Hinweis: Wenn Sie eine virtuelle Maschine für die Verwendung der VBS aktivieren, können Sie nur automatisierte Desktop-Pools bereitstellen, die vollständige virtuelle Maschinen oder Instant Clones enthalten. Die VBS wird für vGPU-fähige virtuelle Maschinen nicht unterstützt. Die URL-Umleitung und die Scannerumleitung funktionieren möglicherweise nicht ordnungsgemäß, wenn die VBS aktiviert ist.

Prozedur

  1. Melden Sie sich bei vSphere Client an.
  2. Klicken Sie mit der rechten Maustaste auf ein Bestandslistenobjekt, das ein gültiges Hauptobjekt einer virtuellen Maschine ist, z. B. ein Datencenter, Ordner, Cluster, Ressourcenpool oder Host, und wählen Sie die Option Neue virtuelle Maschine aus.
  3. Wählen Sie Eine neue virtuelle Maschine erstellen aus und klicken Sie auf Weiter.
  4. Befolgen Sie die angezeigten Anweisungen, um die benutzerdefinierten Optionen für die virtuelle Maschine festzulegen.
  5. Wählen Sie auf der Seite Gastbetriebssystem auswählen Windows als Gastbetriebssystem und Microsoft Windows 10 (64 Bit) als die Version des Gastbetriebssystems aus.

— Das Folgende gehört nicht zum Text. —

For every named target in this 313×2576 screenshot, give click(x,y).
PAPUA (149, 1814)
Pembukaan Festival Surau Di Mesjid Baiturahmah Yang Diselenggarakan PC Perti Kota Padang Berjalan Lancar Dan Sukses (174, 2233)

Wählen Sie anschließend Virtualisierungsbasierte Sicherheit für Windows aktivieren aus.
  6. Wenn Sie automatisierte Desktop-Pools oder Instant Clones bereitstellen möchten, die vollständige virtuelle Maschinen enthalten, stellen Sie sicher, dass Sie auf der Seite Hardware anpassen kein vTPM-Gerät (Trusted Platform Module) hinzufügen. Der Verbindungsserver fügt jeder virtuellen Maschine während der Erstellung eines Desktop-Pools ein vTPM-Gerät hinzu.
  7. Befolgen Sie die angezeigten Anweisungen, um das Setup der virtuellen Maschine abzuschließen, und klicken Sie auf Fertig stellen, um die virtuelle Maschine zu erstellen.

Nächste Maßnahme

  • Installieren Sie das Betriebssystem Microsoft Windows 10 (64 Bit) oder Windows Server 2016 (64 Bit) auf der virtuellen Maschine.
  • Aktivieren Sie auf Windows 10 Build 1803 die VBS-Gruppenrichtlinie. Weitere Informationen finden Sie im Artikel „Enable virtualization-based protection of code integrity“ (Aktivieren des virtualisierungsbasierten Schutzes der Codeintegrität) in der Microsoft-Dokumentation. Starten Sie dann die virtuelle Maschine neu.
  • Bei Windows 10-Versionen vor 1803 und Windows Server 2016 müssen die Hyper-V-Funktionen für VBS aktiviert sein. Um die Hyper-V-Funktionen zu aktivieren, navigieren Sie zu den Windows-Funktionen und aktivieren Sie Hyper-V > Hyper-V-Plattform > Hyper-V-Hypervisor. Aktivieren Sie dann die VBS-Gruppenrichtlinie. Hyper-V fügt der virtuellen Maschine einen virtuellen Switch hinzu, damit die virtuelle Maschine zusätzliche IP-Adressen aus einem anderen IP-Bereich beziehen kann. Wenn Horizon Agent auf einer virtuellen Maschine installiert ist, die mehr als eine Netzwerkkarte besitzt, müssen Sie das von Horizon Agent verwendete Subnetz konfigurieren. Mit dem Subnetz wird festgelegt, welche Netzwerkadresse Horizon Agent der Verbindungsserver-Instanz für Clientprotokollverbindungen bereitstellt. Siehe Konfigurieren einer virtuellen Maschine mit mehreren Netzwerkkarten für Horizon Agent.
  • Aktivieren Sie unter Windows Server 2016 die VBS-Gruppenrichtlinie, installieren Sie die Hyper-V-Rolle und starten Sie die virtuelle Maschine neu.